Kamis, 14 Mei 2009

Boediono

Hanya badai politik yang bisa mengubahnya. Susilo Bambang Yudhoyono sudah bulat untuk memilih Boediono sebagai pendampingnya dalam kontestasi pemilihan presiden dan wakil presiden. Ada yang meradang, yakni partai-partai mitra koalisi. Suara keras muncul dari Partai Keadilan Sejahtera (PKS) dan Partai Amanat Nasional (PAN). Dua partai ini berharap kader masing-masing partai itu yang menjadi cawapres, yakni Hidayat Nur Wahid dan Hatta Rajasa.
Memang ada perbedaan di antara dua partai itu. PKS terlihat sangat terpukul. Dari survei-survei oleh lembaga independen, Hidayat selalu menjadi pilihan favorit masyarakat. Hal itu tentu melambungkan harapan. Sedangkan PAN, bahkan harus melalui babak yang sempat meretakkan partai tersebut. Bahkan, Amien Rais, tokoh utama partai ini, harus menelan ludahnya sendiri. Dia yang selama ini bersuara sangat keras terhadap Yudhoyono justru menjadi bumper Hatta untuk menghadapi Soetrisno Bachir, ketua umum PAN, yang memiliki aspirasi berbeda.

Setelah melalui drama yang menyesakkan, PAN akhirnya memutuskan untuk berkoalisi dengan Partai Demokrat (PD), sekaligus mengajukan Hatta sebagai cawapres. Kini, ironisnya, Hatta justru yang menjadi utusan Yudhoyono untuk menjelaskan kepada mitra koalisi tentang pilihan terhadap Boediono.

**SOAL A**
Tuliskan kembali seluruh baris entri di bawah ini tanpa mengubah apa pun.
Teks di atas dan entri di bawah tidak saling berkaitan.

[Entri dataset tersimpan]
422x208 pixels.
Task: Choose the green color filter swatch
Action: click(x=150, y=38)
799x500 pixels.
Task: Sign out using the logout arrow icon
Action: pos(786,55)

**SOAL B**
Apakah setiap pernyataan berikut sesuai dengan tajuk tentang Boediono? Jawab ya atau tidak, lalu kutip kata-kata tajuk yang menentukan jawaban itu: (i) PKS dan PAN berharap kader masing-masing menjadi cawapres; (ii) Soetrisno Bachir adalah ketua umum PKS; (iii) Hatta menjadi utusan Yudhoyono untuk menjelaskan pilihan terhadap Boediono kepada mitra koalisi.

**JAWABAN YANG DIHARAPKAN A**
422x208 pixels.
Task: Choose the green color filter swatch
Action: click(x=150, y=38)
799x500 pixels.
Task: Sign out using the logout arrow icon
Action: pos(786,55)

**JAWABAN YANG DIHARAPKAN B**
(i) Ya: "Dua partai ini berharap kader masing-masing partai itu yang menjadi cawapres, yakni Hidayat Nur Wahid dan Hatta Rajasa."
(ii) Tidak: "Soetrisno Bachir, ketua umum PAN"
(iii) Ya: "Hatta justru yang menjadi utusan Yudhoyono untuk menjelaskan kepada mitra koalisi tentang pilihan terhadap Boediono."